The 1949 Conventions were drafted in response to the unprecedented horrors of World War II. In the 1970s, however, efforts were made to rewrite these treaties, expanding the rights and privileges they guarantee to “prisoners of war” to the guerilla fighters so prevalent in that era’s colonial “liberation wars.”
The U.S. flatly rejected this effort, embodied in Protocol I. President Reagan said this agreement was ” fundamentally and irreconcilably flawed” for the very reason that it gave rights traditionally reserved to the armed forces of states who obey the basic rules of war to guerrillas and terrorists, who do not. Indeed, groups such as al-Qaeda seek military advantage by rejecting rules they expect the U.S. and other civilized states to follow.
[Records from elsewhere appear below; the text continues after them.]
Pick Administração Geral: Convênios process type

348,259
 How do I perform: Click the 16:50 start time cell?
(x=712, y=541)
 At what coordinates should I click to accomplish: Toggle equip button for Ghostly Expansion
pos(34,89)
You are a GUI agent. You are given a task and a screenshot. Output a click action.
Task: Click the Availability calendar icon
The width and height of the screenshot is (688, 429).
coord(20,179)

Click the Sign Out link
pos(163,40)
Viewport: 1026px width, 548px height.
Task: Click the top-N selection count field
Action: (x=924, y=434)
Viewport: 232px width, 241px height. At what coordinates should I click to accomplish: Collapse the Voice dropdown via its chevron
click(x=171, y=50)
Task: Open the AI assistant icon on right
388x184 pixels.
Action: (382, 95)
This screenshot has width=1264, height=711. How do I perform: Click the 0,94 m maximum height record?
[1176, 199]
Protocol I is, in fact, a grab bag. Some of its provisions do restate customary international law — such as longstanding prohibitions on deliberately attacking civilians — but many do not. Article 75 contains both. To determine which is which, it must be measured section-by-section, often line-by-line and word-by-word, against other sources of international law and practice.
By accepting an important part of this treaty as a legally binding form of international law, President Obama has done an end run around the Senate and eliminated much of the flexibility the U.S. has to deny captured al-Qaeda and Taliban fighters the rights enjoyed by regular, lawful soldiers. The major impact of this will not merely be on those currently held at Guantanamo Bay — the legality of trial by military commission will certainly again be questioned — but also on the way U.S. forces fight al-Qaeda in the future and on how newly captured terrorists will have to be treated. It also works to legitimize the remainder of Protocol I, which would, among other things, permit terrorists to launch attacks from their hiding places among civilians without legal penalty.
If the United States must now effectively treat its terrorist enemies like honorable POWs as a matter of law, and not merely as a policy decision, this should be accomplished through the Constitution’s treaty ratification process. Then the Senate and the American people can have a full and fair debate on the matter.
The president might well have firmed up his political support as we move toward the 2012 elections, but he has done so at the cost of U.S. national security interests.
David B. Rivkin Jr. and Lee A. Casey are partners in the Washington, D.C., office of Baker Hostetler LLP.